**Activity:**
Copying nothing before it, reproduce the line that holds "INTERN (973, 103)" and every line after it in the data, exactly.

**Exercise materials:**
Content starts
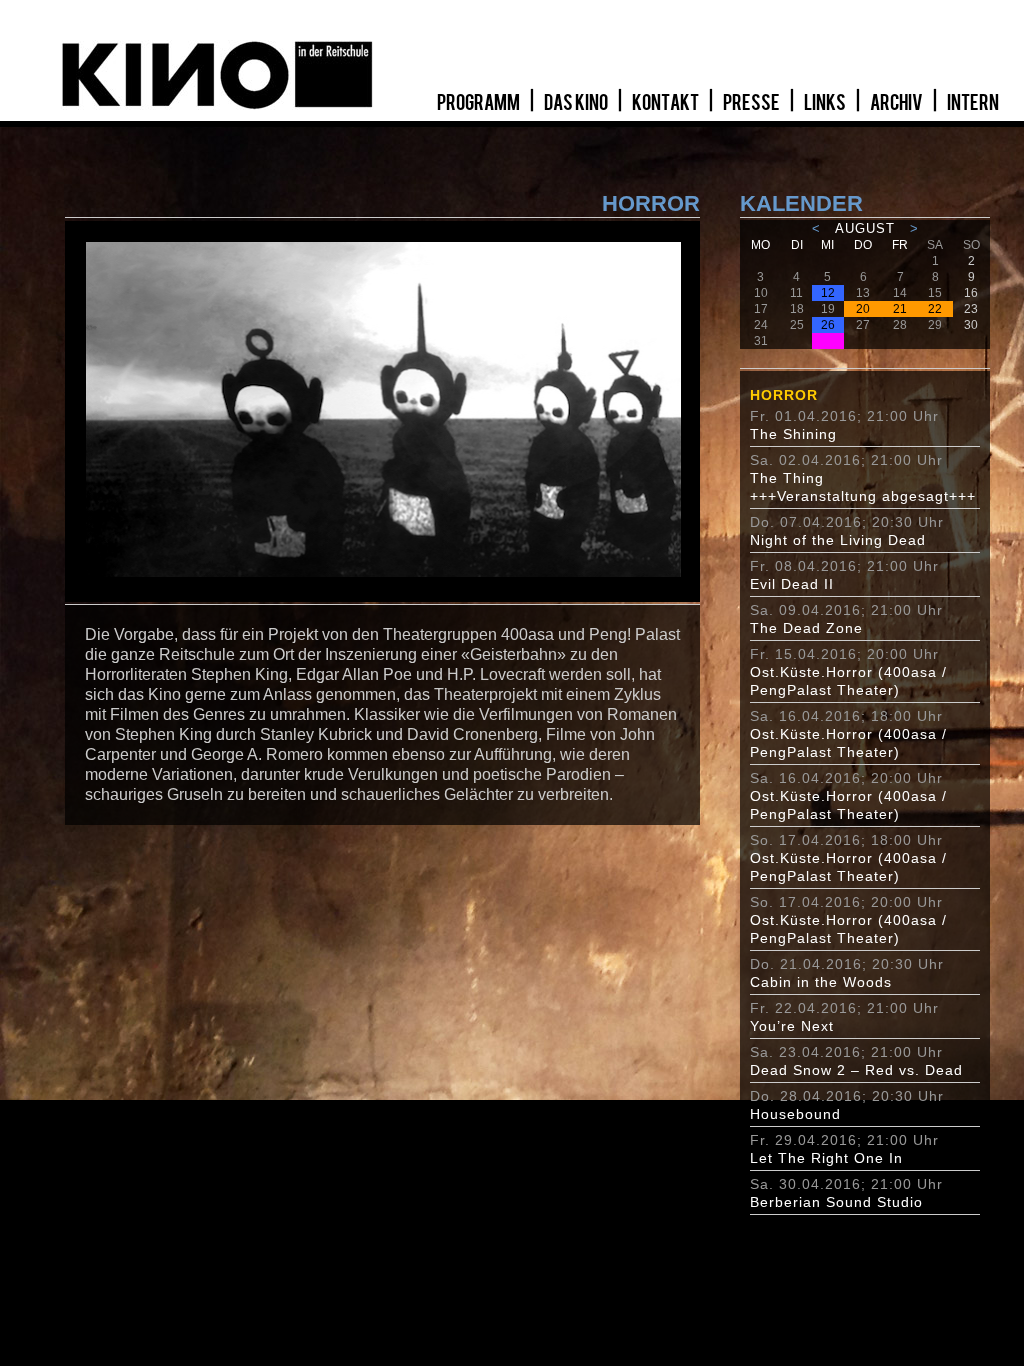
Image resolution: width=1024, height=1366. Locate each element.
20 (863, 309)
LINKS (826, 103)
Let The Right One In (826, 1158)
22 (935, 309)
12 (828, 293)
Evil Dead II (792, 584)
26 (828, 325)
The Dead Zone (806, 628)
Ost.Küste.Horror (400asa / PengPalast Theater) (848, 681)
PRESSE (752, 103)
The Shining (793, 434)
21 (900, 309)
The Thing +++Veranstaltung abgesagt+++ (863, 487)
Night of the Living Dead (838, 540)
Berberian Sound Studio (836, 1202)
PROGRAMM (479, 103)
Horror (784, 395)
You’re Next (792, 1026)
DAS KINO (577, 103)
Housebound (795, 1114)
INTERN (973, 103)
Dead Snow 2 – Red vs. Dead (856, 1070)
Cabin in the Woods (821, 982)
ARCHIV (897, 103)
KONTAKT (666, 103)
Content ends
**Output for this exercise:**
INTERN (973, 103)
Dead Snow 2 – Red vs. Dead (856, 1070)
Cabin in the Woods (821, 982)
ARCHIV (897, 103)
KONTAKT (666, 103)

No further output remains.